Since I became an author, this is the question I get asked the most and the answer is, no. No, I didn’t know that I always wanted to be a writer. I have a great love for science and medicine and knew I wanted to work in this field, but I have been writing my whole life.
In the second grade, I wrote and illustrated my first story about rabbits. In middle school, I wrote and illustrated a story about a princess. In high school, I wrote a one hundred page story about a day at the beach, and for as long as I can remember I kept a journal. I love telling stories. From describing intricate details of the setting, to how things made me feel, I love it.
But what I’ve never loved, is the mechanical side of writing. Grammar and I are not friends. I find it incredibly tedious and boring, and these classes were hard for me. I also have a hard time being forced to read something that I don’t want to. So, pursuing an education and a career with a writing path was never in the plan. On the flip side, math and I have always been great friends. While I love science and set off in college to earn a biology degree, the math side and chemical equations were so much fun, I added a chemistry degree in year five for a dual major. Both of these, the complete opposite of creative writing.
But that didn’t stop me. Usually a person tends to be either more right brained dominant where you are creative or artistic, or left brain dominant where you are analytical or methodical. And I discovered that I fall 50:50, right down the middle, which in hindsight makes complete sense.

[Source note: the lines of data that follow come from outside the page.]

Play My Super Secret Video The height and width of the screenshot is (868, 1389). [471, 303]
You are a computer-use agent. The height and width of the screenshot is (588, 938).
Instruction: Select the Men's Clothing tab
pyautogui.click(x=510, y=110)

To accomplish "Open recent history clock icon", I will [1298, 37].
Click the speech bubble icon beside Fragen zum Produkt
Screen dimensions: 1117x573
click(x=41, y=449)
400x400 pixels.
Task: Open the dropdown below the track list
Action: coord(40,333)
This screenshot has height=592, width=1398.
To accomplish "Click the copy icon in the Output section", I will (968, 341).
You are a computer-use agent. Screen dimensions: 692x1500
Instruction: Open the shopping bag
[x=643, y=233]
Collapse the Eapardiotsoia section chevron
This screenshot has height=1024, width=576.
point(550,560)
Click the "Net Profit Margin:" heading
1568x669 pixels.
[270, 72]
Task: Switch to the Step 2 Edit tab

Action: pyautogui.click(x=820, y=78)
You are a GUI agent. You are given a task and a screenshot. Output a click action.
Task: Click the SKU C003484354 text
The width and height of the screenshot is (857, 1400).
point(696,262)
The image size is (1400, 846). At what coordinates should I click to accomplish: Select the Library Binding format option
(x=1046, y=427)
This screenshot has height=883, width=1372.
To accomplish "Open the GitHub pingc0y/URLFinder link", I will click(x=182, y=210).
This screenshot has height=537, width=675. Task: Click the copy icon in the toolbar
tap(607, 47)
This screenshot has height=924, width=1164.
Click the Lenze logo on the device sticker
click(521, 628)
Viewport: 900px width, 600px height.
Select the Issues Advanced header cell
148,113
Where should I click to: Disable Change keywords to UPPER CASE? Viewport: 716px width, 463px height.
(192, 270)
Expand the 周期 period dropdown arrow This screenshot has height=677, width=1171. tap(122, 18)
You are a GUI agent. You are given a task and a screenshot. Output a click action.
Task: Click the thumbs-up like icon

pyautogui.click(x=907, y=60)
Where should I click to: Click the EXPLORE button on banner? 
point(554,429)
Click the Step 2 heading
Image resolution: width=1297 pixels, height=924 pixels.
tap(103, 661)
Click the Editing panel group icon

So what finally convinced me to sit down and write my first novel?
A little over six years ago, my husband who knew that I had write a book on my bucket list, challenged me to participate in NaNoWriMo – National Novel Writing Month. In November they have a 30 day/ 50 thousand word writing challenge. Of course because he threw down the gauntlet I wanted to pick it up, but I’ve always had this certain level of insecurity when it comes to writing because I know I write terribly, perhaps even very elementary. After expressing this to him, he said the best thing ever and it’s changed my life, maybe it’ll change yours, too. “Who cares. Write your stories, and we’ll pay to have them fixed. That’s what editors are for.”
He was so right. Whereas, I hate the technical side of grammar, others love it. I crushed the challenge, while finding my voice, a creative outlet, and became a writer. I have two people who help me with editing: a line editor and then a proofreader to go over and see if anything was missed. I am incredibly grateful for them, and blessed that they deal with what I give them. I know I’m probably more work than others, but they don’t seem to mind.
I’m now on my eighth story, which is set to publish in April, and yes, I still work a full time job in the medical field. It’s like I’m getting the best of both worlds. Everyday I learn something new, and everyday I dream about writing, characters, and stories. The ideas are continually coming, and the characters never stop talking. Lately, I’ve felt there’s just not enough time to tell all the stories I wish I could, but that’s okay, because hopefully I have the rest of my life to do so.
QOTD: What is something that you’ve always wanted to do, but are hesitant because of a fear or insecurity? I promise you are not the only one who feels this way, and I’m certain that there is a way to overcome it, or side step around it like I did. Talk to you family, talk to your friends, two heads together is always better than one. I believe in you, and I know you can do it.